U Kiang Nangbah’s last words on the gallows echoed the hope and aspirations of a nation longing for independence. Little known but deeply revered, U Kiang Nangbah was a valiant revolutionary who challenged British rule during the 1857 War of Indian Independence. On 30th December 2022, the state of Meghalaya commemorated the 158th death anniversary of this remarkable freedom fighter, whose legacy continues to inspire the nation.
Born in the Jaintia Hills of Meghalaya, U Kiang Nangbah witnessed the British annexation of his homeland in 1835. Growing up in the Tpep-pale locality, Nangbah keenly observed the cultural clashes and discriminatory policies imposed by the British colonial state. These early experiences instilled in him a deep hatred towards the foreign rulers and shaped his path as a future freedom fighter.

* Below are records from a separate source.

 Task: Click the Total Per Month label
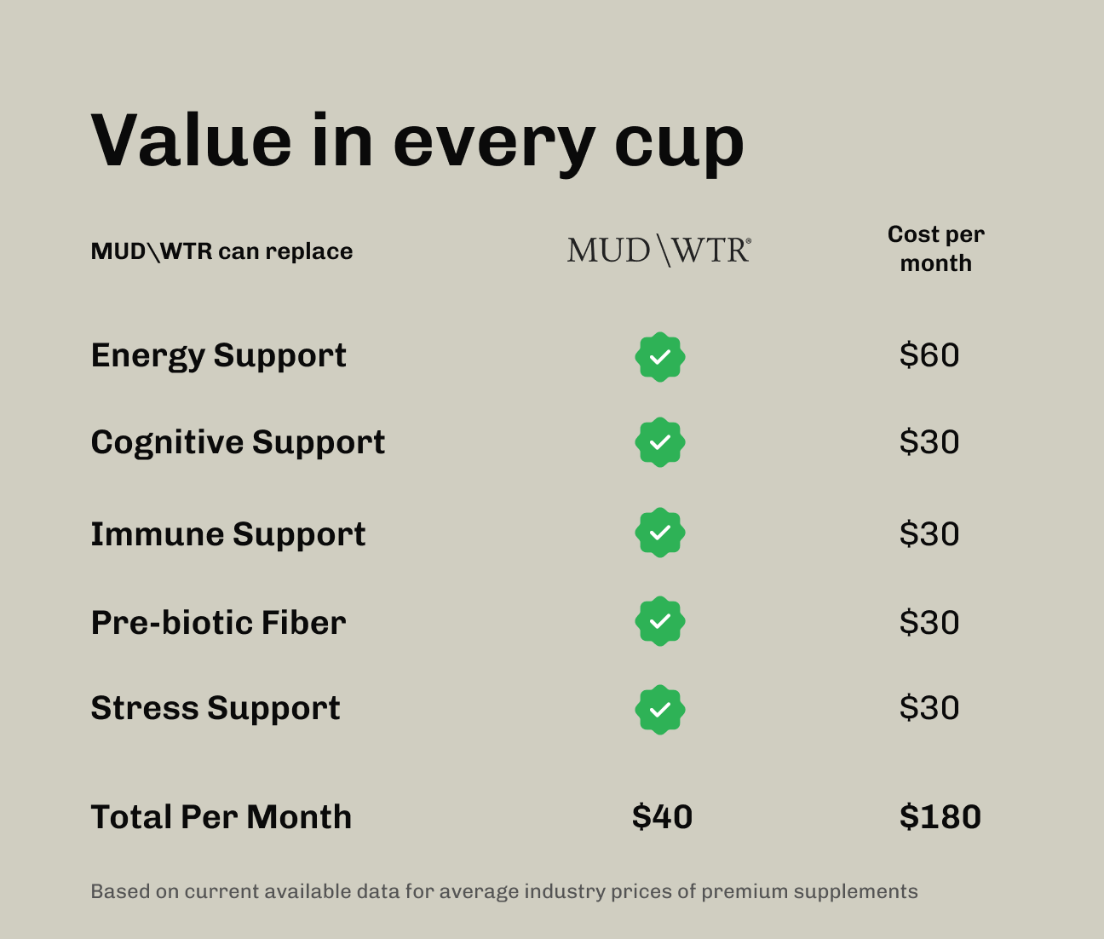[x=221, y=817]
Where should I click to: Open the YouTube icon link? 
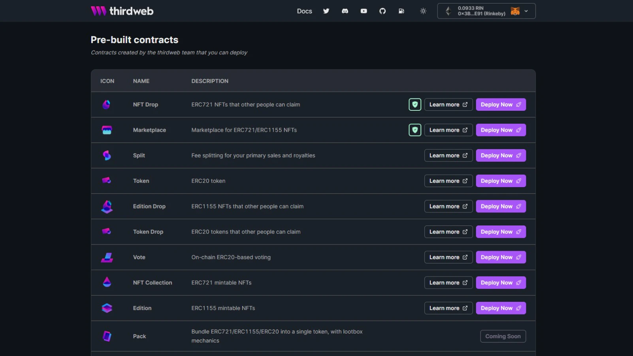364,11
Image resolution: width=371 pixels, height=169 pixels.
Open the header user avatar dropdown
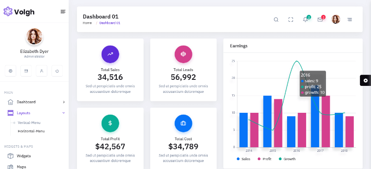point(335,20)
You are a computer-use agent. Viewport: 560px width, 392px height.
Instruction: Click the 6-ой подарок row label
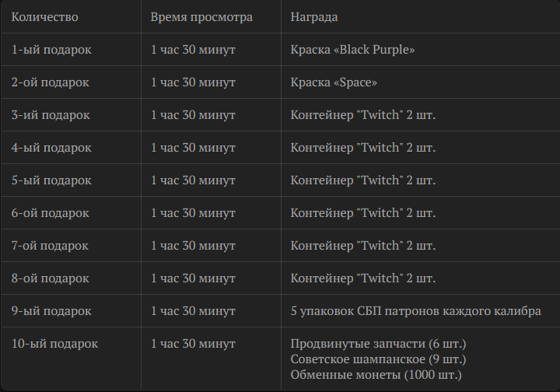point(51,213)
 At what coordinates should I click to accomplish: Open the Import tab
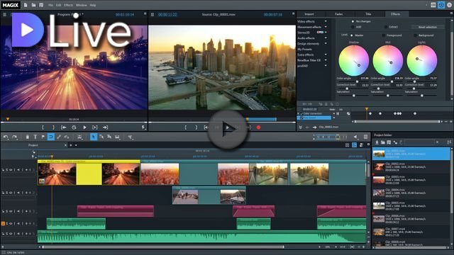pos(309,14)
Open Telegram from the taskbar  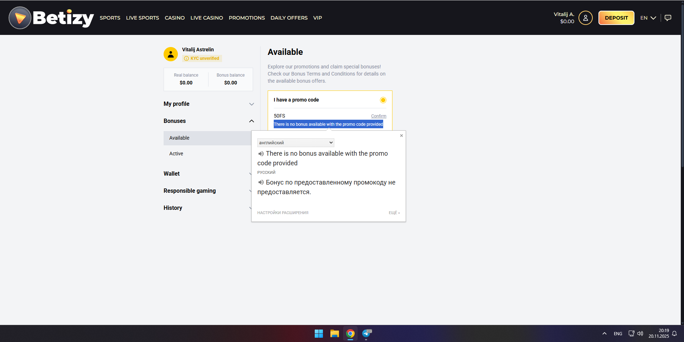[x=366, y=333]
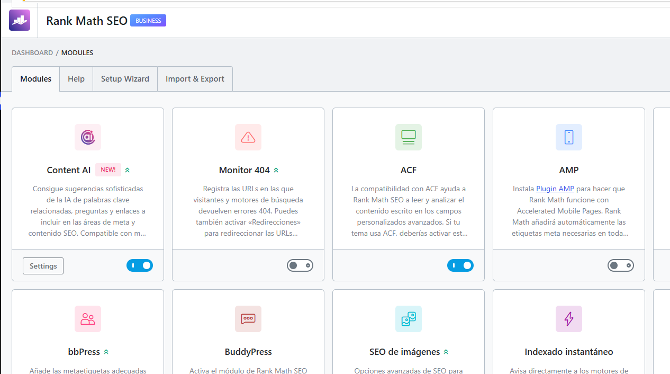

As the British government imposed taxes and interfered with local customs, the tribes of the Jaintia Hills harbored a growing anti-British sentiment. The establishment of a British police station near a sacred cremation ground and religious intolerance through missionary schools further fueled the resentment. In 1860, when the British introduced the house tax, the tribes united under Nangbah’s leadership to resist the oppressive regime.
Under Nangbah’s guidance, the tribes launched daring attacks on the British, destroying a police station and its weapons. They constructed barricades, stored provisions, and manufactured weapons to sustain their guerrilla warfare strategy. Employing bows, arrows, swords, and shields, they struck at the heart of the British administration. After each attack, they swiftly vanished into the nearby jungles, eluding capture.
In response to the escalating resistance, the British launched extensive military operations in the Jaintia Hills. With the help of a traitor, the British captured Nangbah when he fell severely ill during the revolution. The authorities wasted no time, subjecting him to a mock trial in just three days. Despite facing certain death, Nangbah remained defiantly courageous until the end.
As Nangbah stood on the gallows, he prophesied that if his face turned eastwards after his execution, his country would be free from foreign oppression within a century. Remarkably, his face did turn eastwards, and his prophecy became a beacon of hope for generations to come.
In honor of U Kiang Nangbah’s sacrifice and bravery, the government established the “Kiang Nangbah Government College” in Jowai, Meghalaya, in 1967. His memory was further immortalized when the Government of India issued a postage stamp in his name in 2001. The “Kiang Nangbah Monument,” a magnificent hollow tower with a typical Jaintia design, stands as a tribute on the banks of the Myntdu River in the Jaintia Hills District, Meghalaya.